Aristotle on Moral Responsibility. - book reviews

Mind, Jan, 1996 by T.D.J. Chappell

Second, she distinguishes between full and qualified responsibility for character, and claims that Aristotle makes a case only in favour of there being qualified responsibility for character. This claim is more convincing; but it has the feel of a concession to the view Meyer wants to disagree with--that Aristotle does believe that responsibility for character is fundamental. Moreover it is a concession that those who hold that view, me for example, might want to exploit. "Of course" (I might say) "it would be crazy of Aristotle to demand complete responsibility for character, if that entails thinking that people can change their dispositions as easily and as quickly as they can change their clothes. But one can (pace Williams) reasonably demand something rather less than that--the possibility of being led by reflection upon one's life to the thought that one's life needs drastic change, however difficult that will be; and the possibility of acting in some way--however small--to bring about such change. What is more, one can also reasonably demand that such reflection and the resulting change be basic to the moral life, and basic to other forms of responsibility." Now how much more than this could there be to any feasible account of unqualified responsibility for character as fundamental to all sorts of responsibility?

Third comes her most effective gambit: in her short final chapter she argues for a view about efficient causation. For Aristotle, what makes my actions free from causal determination is the fact that they derive from my character, which is itself the underived first principle of those actions in the same sort of sense as, to take the Physics' stock example, the art of building is the underived first principle of a given edifice: "the agent's states of character ... constitute the causal power Aristotle takes to be essential to the self-mover" (p. 154).
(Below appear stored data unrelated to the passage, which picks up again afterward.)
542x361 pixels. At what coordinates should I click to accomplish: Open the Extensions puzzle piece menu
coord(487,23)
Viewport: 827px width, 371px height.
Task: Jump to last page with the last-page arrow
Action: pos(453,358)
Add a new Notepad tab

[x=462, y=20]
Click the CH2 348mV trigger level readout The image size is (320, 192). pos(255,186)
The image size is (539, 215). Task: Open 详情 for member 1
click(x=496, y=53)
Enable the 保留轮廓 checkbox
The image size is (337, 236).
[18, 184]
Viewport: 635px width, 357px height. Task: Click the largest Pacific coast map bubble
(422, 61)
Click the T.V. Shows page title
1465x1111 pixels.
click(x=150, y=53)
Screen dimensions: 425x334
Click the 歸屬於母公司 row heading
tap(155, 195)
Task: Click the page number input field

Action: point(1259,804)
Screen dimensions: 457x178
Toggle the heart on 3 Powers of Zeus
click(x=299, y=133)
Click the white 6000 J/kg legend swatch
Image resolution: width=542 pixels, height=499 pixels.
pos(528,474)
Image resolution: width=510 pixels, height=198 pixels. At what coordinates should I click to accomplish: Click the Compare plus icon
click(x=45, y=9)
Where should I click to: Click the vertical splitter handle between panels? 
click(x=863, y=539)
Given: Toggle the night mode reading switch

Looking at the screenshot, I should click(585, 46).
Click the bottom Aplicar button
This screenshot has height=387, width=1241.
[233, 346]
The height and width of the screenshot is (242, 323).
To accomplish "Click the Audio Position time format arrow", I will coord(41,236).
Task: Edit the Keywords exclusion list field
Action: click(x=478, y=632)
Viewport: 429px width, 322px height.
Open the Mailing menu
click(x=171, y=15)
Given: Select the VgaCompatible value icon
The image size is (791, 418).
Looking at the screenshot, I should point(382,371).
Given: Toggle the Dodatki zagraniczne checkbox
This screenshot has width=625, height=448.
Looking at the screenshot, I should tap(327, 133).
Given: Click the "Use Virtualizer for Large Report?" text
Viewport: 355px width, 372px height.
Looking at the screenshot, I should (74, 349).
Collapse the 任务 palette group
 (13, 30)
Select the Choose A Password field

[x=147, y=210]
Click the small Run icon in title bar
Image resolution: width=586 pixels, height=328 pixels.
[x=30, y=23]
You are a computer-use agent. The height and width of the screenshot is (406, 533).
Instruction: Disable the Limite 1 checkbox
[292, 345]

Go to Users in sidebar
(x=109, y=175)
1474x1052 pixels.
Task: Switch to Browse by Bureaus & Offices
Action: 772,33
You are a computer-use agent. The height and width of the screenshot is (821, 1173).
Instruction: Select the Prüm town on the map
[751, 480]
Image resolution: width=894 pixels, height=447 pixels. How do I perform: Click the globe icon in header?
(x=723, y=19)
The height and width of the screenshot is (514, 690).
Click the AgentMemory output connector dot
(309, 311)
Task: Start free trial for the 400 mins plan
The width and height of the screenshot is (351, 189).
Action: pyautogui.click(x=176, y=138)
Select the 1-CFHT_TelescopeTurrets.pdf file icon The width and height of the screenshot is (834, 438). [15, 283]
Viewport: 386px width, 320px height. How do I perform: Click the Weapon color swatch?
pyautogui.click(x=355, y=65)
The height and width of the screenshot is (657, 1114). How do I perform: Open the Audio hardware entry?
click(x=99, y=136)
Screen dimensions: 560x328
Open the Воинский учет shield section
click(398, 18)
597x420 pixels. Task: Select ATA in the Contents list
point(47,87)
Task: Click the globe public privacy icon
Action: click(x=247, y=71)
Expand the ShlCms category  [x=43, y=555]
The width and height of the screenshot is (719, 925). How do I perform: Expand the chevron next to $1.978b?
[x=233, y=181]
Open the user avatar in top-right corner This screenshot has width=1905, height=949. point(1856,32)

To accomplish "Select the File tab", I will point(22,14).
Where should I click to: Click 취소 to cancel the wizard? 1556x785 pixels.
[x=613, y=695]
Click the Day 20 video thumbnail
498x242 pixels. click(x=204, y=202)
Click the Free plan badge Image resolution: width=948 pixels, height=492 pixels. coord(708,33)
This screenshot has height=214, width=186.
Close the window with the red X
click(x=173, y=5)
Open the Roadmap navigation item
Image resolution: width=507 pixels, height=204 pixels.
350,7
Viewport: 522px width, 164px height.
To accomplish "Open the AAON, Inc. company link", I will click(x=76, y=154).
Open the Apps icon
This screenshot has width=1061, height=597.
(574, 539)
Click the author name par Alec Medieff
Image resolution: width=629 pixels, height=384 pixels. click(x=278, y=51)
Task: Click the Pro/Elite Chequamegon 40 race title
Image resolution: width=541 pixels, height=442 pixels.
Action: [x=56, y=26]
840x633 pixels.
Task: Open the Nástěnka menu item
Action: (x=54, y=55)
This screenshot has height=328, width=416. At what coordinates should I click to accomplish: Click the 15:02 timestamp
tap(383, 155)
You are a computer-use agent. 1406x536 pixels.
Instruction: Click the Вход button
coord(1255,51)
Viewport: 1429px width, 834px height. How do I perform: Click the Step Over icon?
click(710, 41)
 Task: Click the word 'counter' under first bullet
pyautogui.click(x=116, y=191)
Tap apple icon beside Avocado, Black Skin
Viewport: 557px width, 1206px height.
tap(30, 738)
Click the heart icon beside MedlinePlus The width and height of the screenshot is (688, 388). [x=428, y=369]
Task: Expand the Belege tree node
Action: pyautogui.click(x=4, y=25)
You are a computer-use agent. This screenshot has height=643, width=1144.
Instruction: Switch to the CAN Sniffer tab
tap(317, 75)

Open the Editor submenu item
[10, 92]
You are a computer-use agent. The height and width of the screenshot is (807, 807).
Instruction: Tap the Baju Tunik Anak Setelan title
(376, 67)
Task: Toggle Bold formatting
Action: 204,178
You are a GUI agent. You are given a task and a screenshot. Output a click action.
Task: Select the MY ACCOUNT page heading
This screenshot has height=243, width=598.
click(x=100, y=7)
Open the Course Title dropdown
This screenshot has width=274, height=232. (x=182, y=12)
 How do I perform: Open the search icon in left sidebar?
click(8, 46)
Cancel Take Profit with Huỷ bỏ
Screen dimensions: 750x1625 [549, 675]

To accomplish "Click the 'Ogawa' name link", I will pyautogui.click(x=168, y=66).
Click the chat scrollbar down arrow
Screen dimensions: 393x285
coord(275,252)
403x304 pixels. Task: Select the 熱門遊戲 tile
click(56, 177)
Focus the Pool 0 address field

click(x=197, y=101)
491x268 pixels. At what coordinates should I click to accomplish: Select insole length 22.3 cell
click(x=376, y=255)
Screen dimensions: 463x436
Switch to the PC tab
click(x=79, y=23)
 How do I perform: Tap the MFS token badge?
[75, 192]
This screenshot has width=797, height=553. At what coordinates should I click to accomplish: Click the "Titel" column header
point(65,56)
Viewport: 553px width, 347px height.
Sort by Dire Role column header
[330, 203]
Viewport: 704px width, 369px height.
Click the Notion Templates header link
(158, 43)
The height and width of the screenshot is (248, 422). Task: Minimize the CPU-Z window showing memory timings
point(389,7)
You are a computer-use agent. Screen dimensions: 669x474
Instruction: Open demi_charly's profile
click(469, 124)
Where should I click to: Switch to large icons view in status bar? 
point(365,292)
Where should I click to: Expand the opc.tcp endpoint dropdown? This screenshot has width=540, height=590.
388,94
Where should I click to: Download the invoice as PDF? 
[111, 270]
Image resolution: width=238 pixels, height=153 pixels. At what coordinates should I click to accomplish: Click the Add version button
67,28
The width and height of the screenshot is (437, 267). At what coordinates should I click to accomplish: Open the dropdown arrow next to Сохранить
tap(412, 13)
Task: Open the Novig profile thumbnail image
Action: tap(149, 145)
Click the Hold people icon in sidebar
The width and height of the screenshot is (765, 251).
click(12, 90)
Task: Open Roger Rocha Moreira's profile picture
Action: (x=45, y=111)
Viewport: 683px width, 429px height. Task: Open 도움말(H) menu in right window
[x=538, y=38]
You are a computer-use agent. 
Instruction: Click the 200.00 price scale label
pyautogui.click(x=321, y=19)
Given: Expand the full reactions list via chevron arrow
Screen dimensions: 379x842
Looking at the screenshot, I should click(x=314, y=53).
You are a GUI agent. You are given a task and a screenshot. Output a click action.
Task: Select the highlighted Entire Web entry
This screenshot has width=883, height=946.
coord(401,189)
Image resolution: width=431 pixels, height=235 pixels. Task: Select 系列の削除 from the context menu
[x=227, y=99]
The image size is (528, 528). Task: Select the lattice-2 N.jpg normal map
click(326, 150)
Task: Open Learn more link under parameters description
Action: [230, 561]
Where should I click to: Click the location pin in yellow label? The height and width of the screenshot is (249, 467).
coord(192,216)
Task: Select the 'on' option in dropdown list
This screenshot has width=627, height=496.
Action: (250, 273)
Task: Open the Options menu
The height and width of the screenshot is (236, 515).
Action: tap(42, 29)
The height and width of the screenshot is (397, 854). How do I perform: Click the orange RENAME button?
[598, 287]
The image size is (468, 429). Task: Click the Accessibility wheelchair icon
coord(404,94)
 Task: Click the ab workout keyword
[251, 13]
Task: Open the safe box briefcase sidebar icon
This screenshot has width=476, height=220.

If this perceptive suggestion of Meyer's is right--which is not entirely unlikely--then it may also not be entirely surprising if Aristotle has no important role in his theory for an account of responsibility for character. However, we might then wonder if Aristotle is right to shrug off that question so easily. How will he now answer the objection that everything in his view is compatible with the truth of causal determinism? Meyer, as a compatibilist, would presumably resist the idea that this is an objection; but in any case, she also invokes Aristotle's distinction between accidental and natural causes. On her view, the sort of things that determinists might fasten on as the determining causes of my actions will all, in Aristotle's terms, only be accidental causes of those actions; it is my character which is their natural cause, and this sort of cause is supposedly not undermined by deterministic considerations.

This, of course, may simply lead a determined determinist to question Aristotle's distinction between accidental and natural causes. I shall leave that debate to be pursued elsewhere; however it goes, one may still point out that, on this front, Meyer's account of how Aristotle avoids the problems often claimed to follow from determinism, without depending fundamentally on responsibility for character, at any rate puts up a good fight.